I've never been to me, but I have been to Interzone a few times before, and lemme tell ya, friends, the food there is exquisite. Any kind of cuisine you're lookin' for, they have it there, provided you like it spicy and with spices of the like you ain't et yet. Why, I bet they even have monkey-picked tea and weasel-chewed coffee. And Petula Clark wasn't just frontin' when she said the lights are much brighter there.


Son, I've seen water towers that look like martians, palm trees that looked like mummies, mummies that looked like Colonels, women who talk like zithers, and zithers the size of vampires. I've drunk shamanic cocktails with hillbilly secret agents in Croatian blacksmith shops, waiting on the Robert E. Lee. I've danced the Hades Ballet with the ghost of Ruth Etting and had our pitcher taken in wallet sized glossies.

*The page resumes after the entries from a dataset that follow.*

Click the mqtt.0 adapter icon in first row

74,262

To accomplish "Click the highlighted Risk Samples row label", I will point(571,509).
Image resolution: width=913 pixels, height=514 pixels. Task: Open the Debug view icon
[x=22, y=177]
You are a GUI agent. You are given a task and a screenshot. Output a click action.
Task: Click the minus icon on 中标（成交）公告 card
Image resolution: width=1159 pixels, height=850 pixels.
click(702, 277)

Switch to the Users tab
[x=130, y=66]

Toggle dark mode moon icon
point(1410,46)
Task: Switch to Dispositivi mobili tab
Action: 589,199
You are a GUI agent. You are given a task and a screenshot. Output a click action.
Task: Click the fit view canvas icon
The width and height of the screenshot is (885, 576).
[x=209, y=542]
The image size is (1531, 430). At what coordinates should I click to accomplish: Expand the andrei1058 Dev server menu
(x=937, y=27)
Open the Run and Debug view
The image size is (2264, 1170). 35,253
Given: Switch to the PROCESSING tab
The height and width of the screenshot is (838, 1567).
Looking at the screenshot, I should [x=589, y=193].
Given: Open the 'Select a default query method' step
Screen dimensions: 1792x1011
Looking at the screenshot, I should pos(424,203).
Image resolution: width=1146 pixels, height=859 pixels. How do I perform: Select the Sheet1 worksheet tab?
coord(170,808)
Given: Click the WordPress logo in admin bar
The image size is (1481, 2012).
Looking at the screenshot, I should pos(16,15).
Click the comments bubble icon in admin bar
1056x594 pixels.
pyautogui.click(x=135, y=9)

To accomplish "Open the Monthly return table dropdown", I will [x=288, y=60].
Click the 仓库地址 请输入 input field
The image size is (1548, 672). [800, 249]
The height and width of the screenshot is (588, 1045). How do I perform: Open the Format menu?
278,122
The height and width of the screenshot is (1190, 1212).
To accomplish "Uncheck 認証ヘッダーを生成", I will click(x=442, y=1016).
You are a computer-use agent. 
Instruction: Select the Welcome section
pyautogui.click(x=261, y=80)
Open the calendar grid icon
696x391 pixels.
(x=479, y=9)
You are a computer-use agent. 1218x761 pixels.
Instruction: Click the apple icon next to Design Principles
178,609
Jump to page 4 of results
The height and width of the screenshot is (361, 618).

I've seen saloon fights fought entirely with guitars, cathouse curtains made of the hides of Johns who didn't pay up, Karaoke bars where all the songs are solely from planets nobody really believes exist, pig races with jockeys, bullfights held in bathrooms, and mind-over-matter billiards matches with entire nations as the stakes. Good times.


I'll send you a postcard. I'll also send you a copy of the report.

Wednesday, June 22, 2011

The Man Behind the Mask



by J.S. Holland


"Man, Evil is real. It is out there. Evil has a face, a look of its own and nothing else looks like it. But for it to be truly terrifying, for evil to do its job it has to hide behind the mask. Evil has to function in society, it has to rub elbows with all the good folks and decent people, it has to been seen smiling all the time as it lurks and lives and breathes its fetid breath down our throats everyday. We live with the horror that at any moment, at any time, that mask will slip off the person next to us and we'll see the face of true evil, true horror."

- Tobe Hooper.


I say, chaps, this here Dollar Tree store is somethin' else, eh what? I was just in the one in Middletown, KY and scored this amazing hardcover edition of Dan Madigan's Mondo Lucha A Go Go for only a clam, a bone, a sawbuck, one American dollar. As a longtime devotee of the noble tradition of Mexico's masked Lucha Libre wrestlers, color me stoked. I researched my way into the genre backwards years ago, after discovering Kentucky's "Appalachian Voodoo" tradition which is definitely influenced by Mexican rasslers - especially Grillo the Clown.



Wrestling expert that he is, Madigan herein covers every conceivable aspect of the sport, from psychology to kitsch to genuine athletic prowess to humorous anecdotes galore. One that gave me a chuckle in particular: "Many times the referee counts at a very leisurely pace to get to twenty. I've been at a few matches where one Luchador was knocked out the ring and ref started counting to twenty. At six I got up, went to the bathroom, got some tacos, a beer, stopped to talk to a friend on the way back to my seat, and when I sat back down the ref was at eleven."



What exactly is my attraction to an obscure genre of Mexican wrestling dating back to the 19th century which rose to global prominence after it began to dovetail with the concept of the horror movie, and after fantasy and reality switched places in the looking glass and neither El Santo nor Rodolfo Guzman Huerta (as his mother knew him) could tell who was who anymore, and which was which?

Partially, it seems to go back to those same pre-Cambrian genetic memories that draw me towards Japanese rubber-suited robots and bug-lookin' cops. And on another level, I'm intrigued by these men who have sculpted themselves into something larger than life (or as Grillo once sang, "larger than big"). I'm reminded of one of my favorite flicks, Inglourious Basterds, where the Hillbilly leader of the Nazi-killing Basterds ("Aldo the Apache") and their evil arch-enemy Hans "Jew Hunter" Landa fight World War II by measuring it in part by their own celebrity. Both the good guy and the bad guy in the film are very interested in their legend and reputation, asking others, "Have you heard of me?" and "What have you heard?"


Lastly, the mystery that is Mexico itself has to figure into it all, obviously. This land packs a powerful mojo and when its ley lines intersect those of Kentucky, something magical happens. Something powerful. Something profound. Also absurd and silly looking. But who can say it isn't beautiful?